Sie sehen ja das komplette Spektrum des Automobilbaus von seinen Anfängen bis in die Gegenwart. Wie hat sich die Technik seither entwickelt?
Die Automobiltechnik war in der Mechanik und Hydraulik bereits zwischen den beiden Weltkriegen ausgereift. Natürlich sind die Bauteile heute kleiner, leichter und durch modernste Werkstoffe auch belastbarer, aber wenn ich als TÜV-Sachverständiger an modernen Fahrzeugen meine Ausbildung durchlaufen habe, kann ich relativ problemlos ebenfalls einen Wagen aus der Zeit vor dem Ersten Weltkrieg begutachten und abnehmen. Die eigentliche Revolution hat sich in den vergangenen zehn bis 15 Jahren durch den Einzug der Elektronik ins Auto ereignet. Diese elektronischen Systeme, die auch verschleißen und somit repariert oder ersetzt werden müssen, sind auch eine Herausforderung für die Oldtimer der Zukunft. Da bin ich selbst gespannt, wie sich das entwickelt.
Haben Sie einen Lieblingsoldtimer?
Ich persönlich mag klassische deutsche oder italienische Sportwagen. Aber ich fahre auch sehr gerne in großen Limousinen: in einem Adenauer-Benz, einem Opel Diplomat oder Jaguar MK. Schöne restaurierte Motorräder aus den 1950er- bis 1970er-Jahren finde ich ebenfalls sehr reizvoll. Mein erstes eigenes Auto war ein Renault R4. Das ist leider irgendwann den Rost-Tod gestorben, zählt aber immer noch zu meinen Lieblingsautos. Wer heute noch einen hat: unbedingt gut pflegen! Denn die sind durch die Rostproblematik enorm selten geworden.
Sie haben ja sehr viel mit Oldtimern und dadurch auch mit deren Haltern zu tun. Gibt es so etwas wie den typischen Oldtimer-Besitzer?

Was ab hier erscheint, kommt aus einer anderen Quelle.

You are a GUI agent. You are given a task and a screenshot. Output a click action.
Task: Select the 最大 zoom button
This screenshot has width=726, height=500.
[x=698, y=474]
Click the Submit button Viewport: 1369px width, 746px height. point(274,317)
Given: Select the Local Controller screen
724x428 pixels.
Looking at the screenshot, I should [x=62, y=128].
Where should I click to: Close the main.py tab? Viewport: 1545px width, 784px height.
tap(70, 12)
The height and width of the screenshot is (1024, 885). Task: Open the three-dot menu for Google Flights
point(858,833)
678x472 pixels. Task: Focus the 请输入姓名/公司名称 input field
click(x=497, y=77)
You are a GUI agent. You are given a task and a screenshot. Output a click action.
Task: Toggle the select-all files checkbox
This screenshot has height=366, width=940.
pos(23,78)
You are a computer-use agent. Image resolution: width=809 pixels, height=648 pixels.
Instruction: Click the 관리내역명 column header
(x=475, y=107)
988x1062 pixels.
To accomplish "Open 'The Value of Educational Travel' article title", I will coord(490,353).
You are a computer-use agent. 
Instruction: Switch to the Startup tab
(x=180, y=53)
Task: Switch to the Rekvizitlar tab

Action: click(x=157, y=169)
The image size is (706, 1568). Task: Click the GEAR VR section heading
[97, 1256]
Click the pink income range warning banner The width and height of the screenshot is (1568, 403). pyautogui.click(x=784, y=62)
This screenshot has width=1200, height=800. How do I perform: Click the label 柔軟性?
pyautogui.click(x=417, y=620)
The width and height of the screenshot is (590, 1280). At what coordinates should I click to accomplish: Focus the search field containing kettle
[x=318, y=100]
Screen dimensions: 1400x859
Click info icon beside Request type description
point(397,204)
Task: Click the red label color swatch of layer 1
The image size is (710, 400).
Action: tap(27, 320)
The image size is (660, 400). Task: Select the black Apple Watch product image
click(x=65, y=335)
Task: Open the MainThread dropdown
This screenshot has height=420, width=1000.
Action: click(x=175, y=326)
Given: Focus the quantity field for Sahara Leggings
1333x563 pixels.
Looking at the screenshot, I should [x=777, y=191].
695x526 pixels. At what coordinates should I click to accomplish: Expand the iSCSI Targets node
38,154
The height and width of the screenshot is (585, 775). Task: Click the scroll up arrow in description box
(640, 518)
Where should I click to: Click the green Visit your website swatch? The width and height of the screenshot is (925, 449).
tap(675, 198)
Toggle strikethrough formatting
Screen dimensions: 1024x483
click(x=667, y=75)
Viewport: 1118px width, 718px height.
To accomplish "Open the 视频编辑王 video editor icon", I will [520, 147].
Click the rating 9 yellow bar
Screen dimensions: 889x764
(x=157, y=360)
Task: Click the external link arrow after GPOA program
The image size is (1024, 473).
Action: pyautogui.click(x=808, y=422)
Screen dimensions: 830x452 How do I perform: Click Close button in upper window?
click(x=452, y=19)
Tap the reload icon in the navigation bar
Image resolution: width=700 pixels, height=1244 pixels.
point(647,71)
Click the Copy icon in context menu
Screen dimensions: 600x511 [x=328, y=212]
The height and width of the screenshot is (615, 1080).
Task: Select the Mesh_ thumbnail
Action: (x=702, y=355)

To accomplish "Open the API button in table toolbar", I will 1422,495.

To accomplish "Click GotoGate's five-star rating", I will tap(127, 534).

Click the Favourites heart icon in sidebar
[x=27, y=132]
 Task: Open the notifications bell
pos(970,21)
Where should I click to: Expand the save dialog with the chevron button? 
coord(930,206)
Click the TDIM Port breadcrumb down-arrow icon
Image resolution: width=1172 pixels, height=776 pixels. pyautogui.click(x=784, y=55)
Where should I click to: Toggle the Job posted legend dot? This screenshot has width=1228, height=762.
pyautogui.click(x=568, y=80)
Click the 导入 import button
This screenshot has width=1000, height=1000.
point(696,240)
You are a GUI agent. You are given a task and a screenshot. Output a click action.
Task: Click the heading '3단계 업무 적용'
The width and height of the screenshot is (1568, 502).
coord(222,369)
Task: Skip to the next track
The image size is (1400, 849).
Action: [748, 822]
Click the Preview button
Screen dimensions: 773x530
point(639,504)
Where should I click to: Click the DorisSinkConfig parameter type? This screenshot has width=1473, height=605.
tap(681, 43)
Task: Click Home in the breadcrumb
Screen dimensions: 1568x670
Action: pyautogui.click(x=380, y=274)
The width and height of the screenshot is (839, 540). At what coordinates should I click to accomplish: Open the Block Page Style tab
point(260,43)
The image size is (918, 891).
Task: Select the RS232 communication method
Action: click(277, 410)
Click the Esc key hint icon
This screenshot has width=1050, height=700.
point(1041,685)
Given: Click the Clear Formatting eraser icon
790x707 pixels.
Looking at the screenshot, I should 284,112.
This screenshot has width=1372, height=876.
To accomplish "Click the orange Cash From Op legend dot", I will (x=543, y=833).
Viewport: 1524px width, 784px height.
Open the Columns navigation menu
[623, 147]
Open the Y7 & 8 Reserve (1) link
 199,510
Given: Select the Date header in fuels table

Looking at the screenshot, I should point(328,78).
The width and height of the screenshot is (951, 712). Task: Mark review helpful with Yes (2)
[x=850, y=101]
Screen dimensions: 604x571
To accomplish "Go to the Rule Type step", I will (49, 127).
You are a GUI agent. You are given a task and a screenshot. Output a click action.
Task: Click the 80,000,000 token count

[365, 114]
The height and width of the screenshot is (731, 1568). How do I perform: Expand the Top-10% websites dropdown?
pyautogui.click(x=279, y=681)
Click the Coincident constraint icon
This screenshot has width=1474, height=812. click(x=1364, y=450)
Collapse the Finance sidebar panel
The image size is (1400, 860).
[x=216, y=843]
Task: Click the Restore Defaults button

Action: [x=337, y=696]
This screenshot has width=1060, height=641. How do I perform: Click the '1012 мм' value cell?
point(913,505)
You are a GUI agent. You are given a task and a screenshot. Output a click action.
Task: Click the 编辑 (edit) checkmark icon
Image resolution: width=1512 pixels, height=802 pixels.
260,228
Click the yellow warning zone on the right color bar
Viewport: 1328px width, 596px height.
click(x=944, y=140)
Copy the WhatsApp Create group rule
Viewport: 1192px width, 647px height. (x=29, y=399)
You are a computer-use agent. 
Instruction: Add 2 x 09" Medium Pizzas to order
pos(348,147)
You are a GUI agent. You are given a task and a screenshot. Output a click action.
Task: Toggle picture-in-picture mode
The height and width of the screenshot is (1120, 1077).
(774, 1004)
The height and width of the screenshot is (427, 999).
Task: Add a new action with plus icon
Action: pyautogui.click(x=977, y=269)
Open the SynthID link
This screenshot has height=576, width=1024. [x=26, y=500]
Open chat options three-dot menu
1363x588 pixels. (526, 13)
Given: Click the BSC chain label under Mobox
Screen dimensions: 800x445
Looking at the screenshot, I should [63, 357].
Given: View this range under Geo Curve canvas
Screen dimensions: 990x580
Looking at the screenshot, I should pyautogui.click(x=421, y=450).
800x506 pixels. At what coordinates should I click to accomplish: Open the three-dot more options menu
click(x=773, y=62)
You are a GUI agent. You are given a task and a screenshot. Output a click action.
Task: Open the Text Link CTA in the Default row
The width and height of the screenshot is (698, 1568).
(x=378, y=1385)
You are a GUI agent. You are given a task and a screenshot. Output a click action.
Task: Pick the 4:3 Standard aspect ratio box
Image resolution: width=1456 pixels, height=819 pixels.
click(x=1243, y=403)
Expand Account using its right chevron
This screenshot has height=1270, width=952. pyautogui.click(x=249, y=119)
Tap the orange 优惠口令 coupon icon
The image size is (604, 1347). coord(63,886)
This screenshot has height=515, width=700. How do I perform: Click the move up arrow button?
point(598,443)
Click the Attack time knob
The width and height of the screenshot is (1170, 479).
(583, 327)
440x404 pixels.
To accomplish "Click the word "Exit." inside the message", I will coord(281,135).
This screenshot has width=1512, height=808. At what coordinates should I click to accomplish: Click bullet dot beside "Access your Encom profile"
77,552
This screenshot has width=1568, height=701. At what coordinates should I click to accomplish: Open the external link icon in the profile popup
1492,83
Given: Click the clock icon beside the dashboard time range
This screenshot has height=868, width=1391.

Unter Oldtimer-Besitzern findet man das gesamte Spektrum der Gesellschaft: vom Landwirt, der aus praktischen Gründen seinen alten Lanz-Bulldog am Leben erhält, weil er ihn ab und zu auf seinem Bauernhof einsetzen will, bis zum Multimillionär, der sich aus Liebhabergründen einen kleinen Oldtimer-Fuhrpark leistet. Aber alle haben ein bisschen Benzin im Blut, und alle verbindet die Liebe zu dem alten Blech und der alten Technik – zu diesem authentischen Fahrgefühl in alten Automobilen oder auf alten Motorrädern. Man ist einfach näher dran als in modernen Fahrzeugen, wo man doch relativ weit von der Technik entkoppelt ist.
ZUR PERSON
© TÜV NORD
Roger Eggers ist Leiter Technik-Kompetenz bei TÜV NORD Mobilität.